La mujer le examinó de cerca y concluyó:

– A simple vista no se aprecia nada, Arsène. Pero ¿quién sabe? Puede ser hasta un problema de sinusitis. Cuando llegues a París debes hacértelo mirar por un oftalmólogo.

La mujer estuvo a punto de revelar al francés el resultado de su experimento en el restaurante con las dos gotas de aceite, que había concluido con un mal augurio, pero cambió de opinión al acordarse de que su amigo sólo iba a permanecer veinticuatro horas más en Madrid. Como buena anfitriona, debía procurar que la estancia de su invitado fuera lo más agradable posible.

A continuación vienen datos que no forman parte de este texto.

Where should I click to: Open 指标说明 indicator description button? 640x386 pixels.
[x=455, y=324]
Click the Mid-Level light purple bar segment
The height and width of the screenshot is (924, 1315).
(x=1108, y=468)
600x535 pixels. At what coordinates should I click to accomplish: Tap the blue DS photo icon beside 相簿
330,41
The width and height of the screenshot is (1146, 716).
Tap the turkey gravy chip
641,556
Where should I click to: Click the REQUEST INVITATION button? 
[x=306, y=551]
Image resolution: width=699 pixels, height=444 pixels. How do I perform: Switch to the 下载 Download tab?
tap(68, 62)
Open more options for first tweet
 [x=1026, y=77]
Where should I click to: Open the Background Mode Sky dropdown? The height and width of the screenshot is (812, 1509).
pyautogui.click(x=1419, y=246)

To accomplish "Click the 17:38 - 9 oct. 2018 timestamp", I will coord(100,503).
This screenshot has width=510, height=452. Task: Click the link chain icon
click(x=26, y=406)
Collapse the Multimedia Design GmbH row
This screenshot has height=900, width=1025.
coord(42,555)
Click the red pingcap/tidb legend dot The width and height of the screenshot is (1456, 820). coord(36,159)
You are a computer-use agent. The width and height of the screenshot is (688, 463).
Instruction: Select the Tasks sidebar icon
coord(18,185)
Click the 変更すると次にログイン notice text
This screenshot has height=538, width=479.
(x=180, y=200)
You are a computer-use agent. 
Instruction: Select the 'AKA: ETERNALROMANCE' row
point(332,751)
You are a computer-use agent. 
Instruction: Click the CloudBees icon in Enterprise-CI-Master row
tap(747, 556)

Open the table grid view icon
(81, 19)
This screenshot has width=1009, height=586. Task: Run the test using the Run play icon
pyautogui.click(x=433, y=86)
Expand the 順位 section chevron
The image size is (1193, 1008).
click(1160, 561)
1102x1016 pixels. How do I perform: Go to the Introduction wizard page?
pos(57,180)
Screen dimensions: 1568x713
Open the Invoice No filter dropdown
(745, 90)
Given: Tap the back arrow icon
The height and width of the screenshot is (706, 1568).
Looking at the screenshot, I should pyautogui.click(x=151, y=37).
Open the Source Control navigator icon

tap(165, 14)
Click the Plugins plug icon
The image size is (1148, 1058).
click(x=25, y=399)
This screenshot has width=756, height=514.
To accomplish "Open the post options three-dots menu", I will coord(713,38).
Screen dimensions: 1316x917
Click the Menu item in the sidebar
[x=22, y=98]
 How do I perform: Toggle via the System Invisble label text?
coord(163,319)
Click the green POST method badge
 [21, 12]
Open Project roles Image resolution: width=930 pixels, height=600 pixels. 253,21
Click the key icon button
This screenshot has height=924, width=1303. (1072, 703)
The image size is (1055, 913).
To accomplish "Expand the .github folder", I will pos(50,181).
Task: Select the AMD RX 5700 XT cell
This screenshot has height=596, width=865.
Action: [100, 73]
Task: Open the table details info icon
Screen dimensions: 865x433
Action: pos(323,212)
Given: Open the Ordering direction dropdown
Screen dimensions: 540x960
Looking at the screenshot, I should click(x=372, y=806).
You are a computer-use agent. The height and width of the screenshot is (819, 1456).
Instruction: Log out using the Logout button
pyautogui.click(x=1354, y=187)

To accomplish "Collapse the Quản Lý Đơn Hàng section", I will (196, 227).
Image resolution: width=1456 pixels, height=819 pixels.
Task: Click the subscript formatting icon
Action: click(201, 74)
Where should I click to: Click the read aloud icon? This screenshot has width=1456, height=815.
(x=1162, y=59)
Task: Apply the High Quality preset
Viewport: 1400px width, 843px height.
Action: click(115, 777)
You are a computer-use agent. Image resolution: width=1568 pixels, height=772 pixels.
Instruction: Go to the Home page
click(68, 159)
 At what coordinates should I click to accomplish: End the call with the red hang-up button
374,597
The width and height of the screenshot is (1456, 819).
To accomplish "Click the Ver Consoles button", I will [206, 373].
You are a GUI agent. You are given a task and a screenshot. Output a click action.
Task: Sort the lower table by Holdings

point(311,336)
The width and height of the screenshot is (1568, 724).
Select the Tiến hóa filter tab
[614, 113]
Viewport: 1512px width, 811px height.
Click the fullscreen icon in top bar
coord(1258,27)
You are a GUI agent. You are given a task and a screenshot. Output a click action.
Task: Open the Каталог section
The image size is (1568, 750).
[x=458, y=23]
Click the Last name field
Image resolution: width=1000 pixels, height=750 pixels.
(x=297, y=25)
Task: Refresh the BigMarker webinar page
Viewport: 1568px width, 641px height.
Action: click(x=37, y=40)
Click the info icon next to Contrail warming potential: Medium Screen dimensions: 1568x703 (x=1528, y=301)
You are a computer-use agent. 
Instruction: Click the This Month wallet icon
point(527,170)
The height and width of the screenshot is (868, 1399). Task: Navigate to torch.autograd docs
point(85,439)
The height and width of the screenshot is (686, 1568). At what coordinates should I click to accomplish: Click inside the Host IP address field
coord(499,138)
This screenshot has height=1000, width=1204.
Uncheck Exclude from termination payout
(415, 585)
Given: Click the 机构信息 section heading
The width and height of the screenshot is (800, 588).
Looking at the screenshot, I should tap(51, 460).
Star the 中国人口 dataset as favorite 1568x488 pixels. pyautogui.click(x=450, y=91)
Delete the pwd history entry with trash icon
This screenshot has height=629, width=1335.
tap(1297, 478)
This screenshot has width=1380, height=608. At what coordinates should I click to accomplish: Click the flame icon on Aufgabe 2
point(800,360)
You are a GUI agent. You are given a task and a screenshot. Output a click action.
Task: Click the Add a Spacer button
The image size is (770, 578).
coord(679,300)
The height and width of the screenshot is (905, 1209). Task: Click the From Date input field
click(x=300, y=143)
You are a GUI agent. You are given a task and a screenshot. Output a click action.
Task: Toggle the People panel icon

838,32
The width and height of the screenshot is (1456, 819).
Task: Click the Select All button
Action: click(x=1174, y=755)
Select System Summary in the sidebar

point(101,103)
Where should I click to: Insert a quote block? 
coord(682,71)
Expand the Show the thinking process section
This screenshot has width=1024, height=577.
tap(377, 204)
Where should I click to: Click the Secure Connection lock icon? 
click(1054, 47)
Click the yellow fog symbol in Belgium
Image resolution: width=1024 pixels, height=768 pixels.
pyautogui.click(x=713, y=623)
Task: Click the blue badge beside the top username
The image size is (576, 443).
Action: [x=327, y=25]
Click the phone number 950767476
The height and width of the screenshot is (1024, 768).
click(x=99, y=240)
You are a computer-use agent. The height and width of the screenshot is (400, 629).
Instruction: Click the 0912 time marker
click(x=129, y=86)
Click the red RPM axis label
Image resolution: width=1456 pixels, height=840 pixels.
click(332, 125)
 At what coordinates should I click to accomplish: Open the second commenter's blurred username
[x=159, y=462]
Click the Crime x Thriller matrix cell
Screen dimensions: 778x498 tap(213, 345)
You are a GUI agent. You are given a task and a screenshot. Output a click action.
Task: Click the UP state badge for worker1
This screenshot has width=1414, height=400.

– Mira, ya está escampando -dijo Natalia, saliendo de la marquesina. Pero una súbita ráfaga de viento mezclada con punzantes gotas de lluvia le azotó el rostro sin miramiento alguno, y le hizo comprender que había cantado victoria demasiado pronto.

Lupot rió ante la cara de estupefacción de su amiga, al verse sorprendida por aquel bofetón de agua huracanada, pero, por solidaridad, decidió abandonar también él la protección que ofrecía la marquesina y, cogiéndose del brazo de su amiga, echó a andar calle arriba en dirección al coche.

La mayor parte de las personas con las que se iban cruzando en su trayecto se debatían en la duda de cerrar los paraguas de una vez o seguir caminando con ellos por precaución, porque aunque la tromba de agua casi había amainado por completo, el viento seguía castigando la zona con furia inusitada.

A unos cincuenta metros de distancia, Natalia observó que un fraile agustino, vestido con el característico hábito negro de la orden, se había detenido en mitad de la acera y forcejeaba con un gigantesco paraguas de color ala de cuervo, cuyas varillas se habían invertido a causa de una traicionera ráfaga de aire. La escena era tan pintoresca que los dos luthiers,que estaban a punto de cruzar, decidieron permanecer unos segundos más en ese lado de la calle, para asistir al desenlace de la escaramuza entre el religioso y el paraguas. Justo en el momento en que el agustino lograba enderezar las varillas, una ráfaga de viento especialmente violenta le arrancó el paraguas de las manos y lo empezó a arrastrar por la acera. Instantes después, una andanada lateral de aire lo lanzó contra la pared de ladrillo de un colegio, de tal manera que la punta de acero, que debía de medir más de quince centímetros y refulgía como la hoja de un machete, empezó a despedir centellas al rozar con furia contra el muro.